**What you are asked to do**: Below are the entries; return every line among them that holds the word "field".
..............................
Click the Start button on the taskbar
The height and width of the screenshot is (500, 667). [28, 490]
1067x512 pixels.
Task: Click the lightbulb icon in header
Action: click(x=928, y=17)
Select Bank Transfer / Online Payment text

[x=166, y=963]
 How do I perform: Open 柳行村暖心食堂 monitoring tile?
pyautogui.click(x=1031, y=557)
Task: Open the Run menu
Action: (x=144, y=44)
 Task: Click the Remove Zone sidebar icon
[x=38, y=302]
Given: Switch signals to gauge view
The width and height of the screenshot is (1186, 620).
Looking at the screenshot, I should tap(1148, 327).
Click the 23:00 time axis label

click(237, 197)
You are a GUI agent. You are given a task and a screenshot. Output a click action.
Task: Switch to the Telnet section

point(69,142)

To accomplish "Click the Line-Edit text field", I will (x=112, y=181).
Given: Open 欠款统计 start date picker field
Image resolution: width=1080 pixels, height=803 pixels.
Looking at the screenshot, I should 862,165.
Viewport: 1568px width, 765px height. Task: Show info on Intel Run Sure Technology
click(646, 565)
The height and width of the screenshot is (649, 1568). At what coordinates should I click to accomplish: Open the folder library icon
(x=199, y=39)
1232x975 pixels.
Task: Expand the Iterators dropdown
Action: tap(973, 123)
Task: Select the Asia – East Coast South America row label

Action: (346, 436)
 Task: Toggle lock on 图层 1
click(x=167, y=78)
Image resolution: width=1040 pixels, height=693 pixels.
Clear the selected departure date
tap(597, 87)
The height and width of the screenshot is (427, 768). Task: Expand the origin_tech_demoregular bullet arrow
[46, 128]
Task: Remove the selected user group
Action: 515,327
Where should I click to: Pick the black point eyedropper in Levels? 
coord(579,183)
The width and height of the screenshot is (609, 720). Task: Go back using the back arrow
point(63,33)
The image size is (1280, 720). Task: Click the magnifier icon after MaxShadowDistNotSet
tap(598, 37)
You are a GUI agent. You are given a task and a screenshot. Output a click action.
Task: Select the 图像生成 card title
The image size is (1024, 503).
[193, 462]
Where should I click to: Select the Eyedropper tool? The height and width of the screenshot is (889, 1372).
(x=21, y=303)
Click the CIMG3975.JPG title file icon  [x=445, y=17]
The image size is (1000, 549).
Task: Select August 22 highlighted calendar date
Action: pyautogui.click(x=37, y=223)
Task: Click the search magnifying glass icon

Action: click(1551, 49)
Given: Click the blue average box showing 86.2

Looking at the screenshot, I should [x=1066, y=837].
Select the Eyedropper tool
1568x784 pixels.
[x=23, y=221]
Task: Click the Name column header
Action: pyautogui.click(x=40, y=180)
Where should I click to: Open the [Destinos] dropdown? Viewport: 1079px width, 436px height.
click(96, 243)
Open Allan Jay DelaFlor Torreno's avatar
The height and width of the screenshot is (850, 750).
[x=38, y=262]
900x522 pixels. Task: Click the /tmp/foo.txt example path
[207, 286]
..............................
**Written answer**:
To accomplish "Click the Line-Edit text field", I will (x=112, y=181).
Given: Open 欠款统计 start date picker field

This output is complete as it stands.